A promessa da permacultura tem sido a de desmantelar essa ilusão através da aplicação de uma observação extensa na concepção de sistemas materiais que, ao mesmo tempo, potenciem o processo evolutivo da natureza e satisfaçam as necessidades humanas. Observações rigorosas de todo o aparato dos ecossistemas (em vez da dissecação dos seus componentes) permitem ao praticante de permacultura replicar o sucesso material da natureza.
Os princípios observados são aplicados à satisfação das necessidades humanas, assegurando que tanto as gerações presentes como as futuras possam viver com todos os bens materiais essenciais. Alimentos, fibras, água, materiais de construção, etc., são cultivados e produzidos em sistemas sofisticados de interligação e interdependência, que espelham os ecossistemas em que se inserem. Através do processo de design da permacultura, as qualidades intrinsecamente sustentáveis e resilientes dos ecossistemas naturais são replicadas nos sistemas humanos.
A capacidade da permacultura de prover todas as necessidades humanas pode tornar obsoleta a acumulação social de poder e a acumulação material de riqueza. Embora seja necessário algum grau de autoridade, dada a perícia necessária para conceber e manter tais sistemas, essa autoridade não é altamente técnica nem esotérica.

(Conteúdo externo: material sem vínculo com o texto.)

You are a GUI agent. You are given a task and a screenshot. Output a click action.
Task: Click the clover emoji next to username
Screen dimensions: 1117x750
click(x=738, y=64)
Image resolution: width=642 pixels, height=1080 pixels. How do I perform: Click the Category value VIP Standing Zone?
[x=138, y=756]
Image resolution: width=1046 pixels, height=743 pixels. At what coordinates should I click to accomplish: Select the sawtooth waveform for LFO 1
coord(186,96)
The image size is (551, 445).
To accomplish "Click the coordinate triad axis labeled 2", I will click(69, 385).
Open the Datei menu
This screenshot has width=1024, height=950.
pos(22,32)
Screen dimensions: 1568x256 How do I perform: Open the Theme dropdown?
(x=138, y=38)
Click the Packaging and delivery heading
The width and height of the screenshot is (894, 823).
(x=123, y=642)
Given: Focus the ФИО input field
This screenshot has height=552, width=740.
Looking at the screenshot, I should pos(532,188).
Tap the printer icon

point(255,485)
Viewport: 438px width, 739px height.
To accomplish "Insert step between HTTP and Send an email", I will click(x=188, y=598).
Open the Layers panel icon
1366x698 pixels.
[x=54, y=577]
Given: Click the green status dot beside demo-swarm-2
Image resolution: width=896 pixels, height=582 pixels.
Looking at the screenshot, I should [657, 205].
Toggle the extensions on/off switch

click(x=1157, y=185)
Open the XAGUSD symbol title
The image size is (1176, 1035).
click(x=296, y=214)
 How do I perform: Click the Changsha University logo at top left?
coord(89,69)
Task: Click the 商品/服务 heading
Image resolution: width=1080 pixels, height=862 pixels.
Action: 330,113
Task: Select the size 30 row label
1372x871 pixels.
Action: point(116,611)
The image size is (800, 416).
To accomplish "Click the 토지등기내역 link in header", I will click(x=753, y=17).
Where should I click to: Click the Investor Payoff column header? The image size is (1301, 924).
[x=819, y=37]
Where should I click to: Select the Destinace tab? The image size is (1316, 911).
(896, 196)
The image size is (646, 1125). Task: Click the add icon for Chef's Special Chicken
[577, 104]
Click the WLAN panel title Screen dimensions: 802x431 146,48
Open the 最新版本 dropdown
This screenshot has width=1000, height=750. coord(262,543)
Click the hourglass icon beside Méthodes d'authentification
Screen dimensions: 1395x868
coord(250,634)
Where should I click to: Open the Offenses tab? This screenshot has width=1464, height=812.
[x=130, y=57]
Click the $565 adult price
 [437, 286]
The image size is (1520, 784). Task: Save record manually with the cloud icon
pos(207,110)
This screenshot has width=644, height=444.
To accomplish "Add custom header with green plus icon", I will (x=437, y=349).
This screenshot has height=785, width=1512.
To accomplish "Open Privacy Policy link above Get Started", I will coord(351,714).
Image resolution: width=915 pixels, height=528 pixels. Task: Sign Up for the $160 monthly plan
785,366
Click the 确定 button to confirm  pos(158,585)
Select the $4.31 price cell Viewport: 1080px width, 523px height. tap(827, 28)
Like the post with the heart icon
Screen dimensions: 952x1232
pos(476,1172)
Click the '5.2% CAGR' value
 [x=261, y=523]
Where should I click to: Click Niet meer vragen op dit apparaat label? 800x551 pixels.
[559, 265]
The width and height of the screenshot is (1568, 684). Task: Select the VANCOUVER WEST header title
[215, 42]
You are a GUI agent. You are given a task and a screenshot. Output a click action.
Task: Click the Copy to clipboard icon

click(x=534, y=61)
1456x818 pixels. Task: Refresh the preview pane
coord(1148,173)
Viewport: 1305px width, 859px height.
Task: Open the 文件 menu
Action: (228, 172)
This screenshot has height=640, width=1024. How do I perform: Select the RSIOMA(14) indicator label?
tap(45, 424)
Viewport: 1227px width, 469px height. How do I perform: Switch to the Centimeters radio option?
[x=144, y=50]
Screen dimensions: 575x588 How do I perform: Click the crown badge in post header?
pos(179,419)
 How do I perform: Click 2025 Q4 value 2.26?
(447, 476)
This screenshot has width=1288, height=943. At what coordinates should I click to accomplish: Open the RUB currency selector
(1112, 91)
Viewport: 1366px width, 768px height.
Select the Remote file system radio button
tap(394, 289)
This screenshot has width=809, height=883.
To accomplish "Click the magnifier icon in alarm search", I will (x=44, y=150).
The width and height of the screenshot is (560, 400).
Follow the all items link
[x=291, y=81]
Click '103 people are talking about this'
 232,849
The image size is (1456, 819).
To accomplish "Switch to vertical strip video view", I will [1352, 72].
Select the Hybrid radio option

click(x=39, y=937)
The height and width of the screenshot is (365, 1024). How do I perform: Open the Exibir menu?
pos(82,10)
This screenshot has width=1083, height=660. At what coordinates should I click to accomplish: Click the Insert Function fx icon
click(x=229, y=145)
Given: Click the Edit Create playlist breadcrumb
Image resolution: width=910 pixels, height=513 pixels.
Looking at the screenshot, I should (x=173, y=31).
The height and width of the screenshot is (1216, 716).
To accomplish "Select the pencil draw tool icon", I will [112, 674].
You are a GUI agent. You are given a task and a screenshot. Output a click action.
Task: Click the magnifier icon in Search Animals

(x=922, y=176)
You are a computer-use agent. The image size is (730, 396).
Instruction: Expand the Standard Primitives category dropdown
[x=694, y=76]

Em contraste com a perícia tecnológica necessária para operar e manter a vasta economia de extracção e manufactura, a permacultura é extremamente acessível. Um sistema centralizado, hierárquico e deslocalizado de gestão de recursos torna-se desnecessário. Como a economia capitalista global depende da extracção de matérias-primas, do transporte dessas matérias por vastas distâncias e do extenso processo industrial necessário à produção de bens de consumo, a hierarquia social de tecnocratas, burocratas, ricos e seus executores — encarregues de supervisionar esse sistema — perde o seu lugar num sistema material que procura replicar a natureza num sistema local de componentes interdependentes.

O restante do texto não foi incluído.